# [EXERCISE]
Every line with the word "target" in it should be extracted from the data that follows.
(MATERIAL SHOWN)
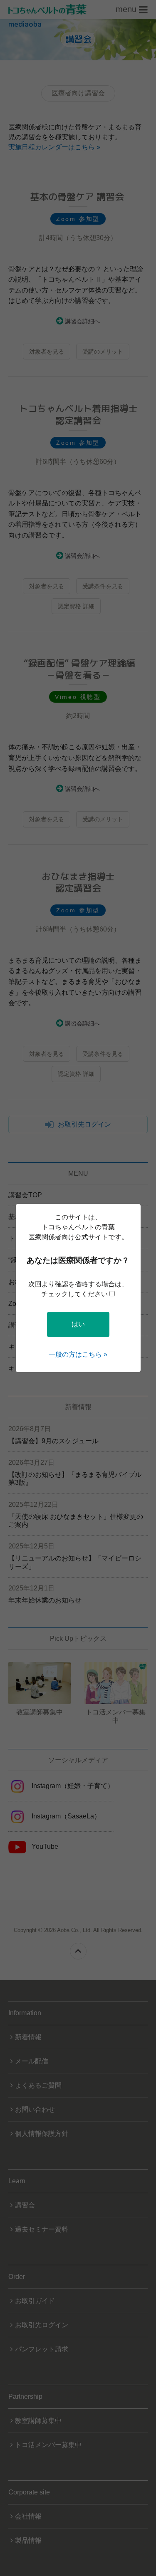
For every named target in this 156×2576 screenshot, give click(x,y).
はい (78, 1324)
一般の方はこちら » (78, 1354)
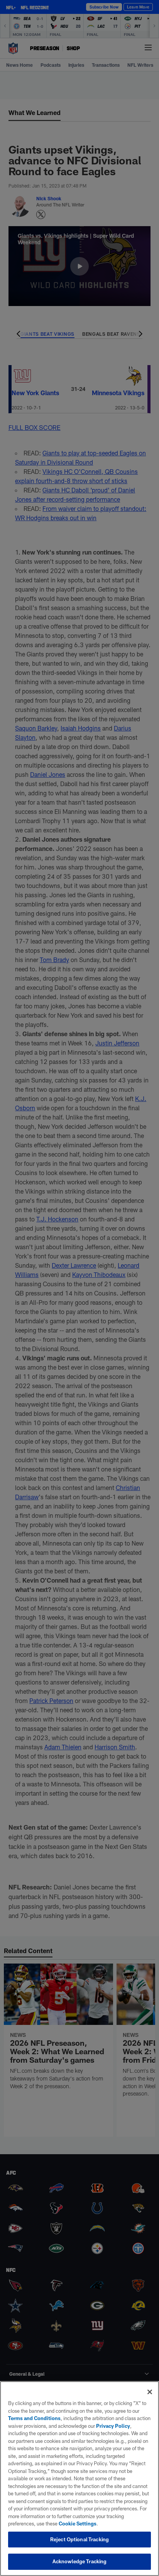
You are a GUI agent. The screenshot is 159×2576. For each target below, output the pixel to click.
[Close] (149, 2391)
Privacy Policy (113, 2426)
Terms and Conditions (34, 2418)
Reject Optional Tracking (79, 2539)
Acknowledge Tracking (79, 2561)
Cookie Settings (77, 2523)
(End MATERIAL SHOWN)
# [REPLY TO THE TASK]
For every named target in this 156×2576 screenshot, give click(x,y).
You are a GUI agent. The screenshot is 159×2576. For each target below, output the pixel to click.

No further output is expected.